Looks simple, and I got an answer, but, ideally, when I find the second derivative I need it to be quite obviously negative (so that the answer I get when solving the first derivative equal to 0 is a maximum of the function), which it isn't, which is making me think that I've done something wrong. Might be worth me pointing out that $n$ and $\bar{x}$ are also constants, so they don't affect the differentiating; just make it look rank.

Any ideas?

2. Originally Posted by chella182
Okay, this is part of a bigger question, but you don't need to know that. I just can't quite seem to get this right. I've got this function $l$...
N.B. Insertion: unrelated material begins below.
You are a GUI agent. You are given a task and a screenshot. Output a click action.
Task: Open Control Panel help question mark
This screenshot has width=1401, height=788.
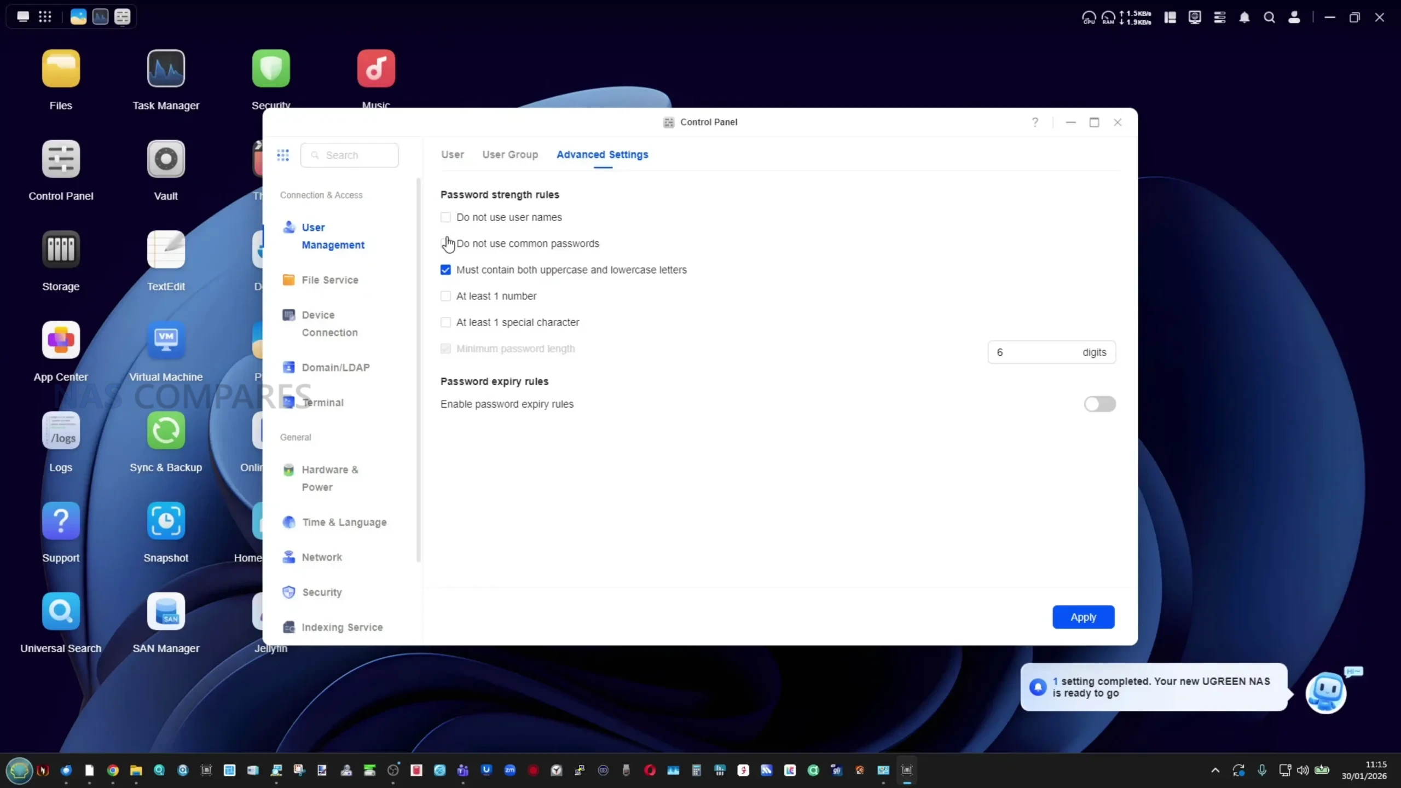tap(1034, 122)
$l=3n\ln{(\bar{x}_{g})}-n\ln{6}-4n\ln{\theta}-\frac{n\bar{x}}{\theta}$

...and I want to differentiate with respect to $\theta$. So collecting the terms that don't depend on $\theta$ together as one general constant I get...

$l=K-4n\ln{\theta}-\frac{n\bar{x}}{\theta}$

Looks simple, and I got an answer, but, ideally, when I find the second derivative I need it to be quite obviously negative (so that the answer I get when solving the first derivative equal to 0 is a maximum of the function), which it isn't, which is making me think that I've done something wrong. Might be worth me pointing out that $n$ and $\bar{x}$ are also constants, so they don't affect the differentiating; just make it look rank.

Any ideas?
what did you get for the second derivative?

3. Hello, chella182!

$L \:=\:3n\ln{(\bar{x}_{g})}-n\ln{6}-4n\ln{\theta}-\frac{n\bar{x}}{\theta}$

Then: . $L' \;=\;-\frac{4n}{\theta} + \frac{n\bar{x}}{\theta^2} \:=\:0 \quad\Rightarrow\quad -4n\theta + n\bar{x} \:=\:0\quad\Rightarrow\quad\boxed{ \theta \:=\:\frac{\bar{x}}{4}} \quad\hdots\:\text{critical value}$

We have: . $L' \:=\:-4n\theta^{-1} + n\bar{x}\,\theta^{-2}$

. . $L'' \;=\;4n\theta^{-2} - 2n\bar{x}\,\theta^{-3} \;=\;\frac{2n}{\theta^3}\left(2\theta - \bar{x}\right)$

$\text{If }\,\theta = \frac{\bar{x}}{4}\!:\;\;L'' \;=\;\frac{2n}{\left(\frac{\bar{x}}{4}\right)^3}\l eft[2\left(\frac{\bar{x}}{4}\right) - x\right] \;=\;\frac{2n\cdot64}{\bar{x}^3}\left[\frac{\bar{x}}{2} - \bar{x}\right] \;=\;\frac{128n}{\bar{x}^3}\left(-\frac{1}{2}\bar{x}\right)$

. . . . . $\boxed{L'' \;=\;-\frac{64n}{\bar{x}^2} }\quad\hdots\:\text{The concavity is downward.}$

The critical value is a maximum.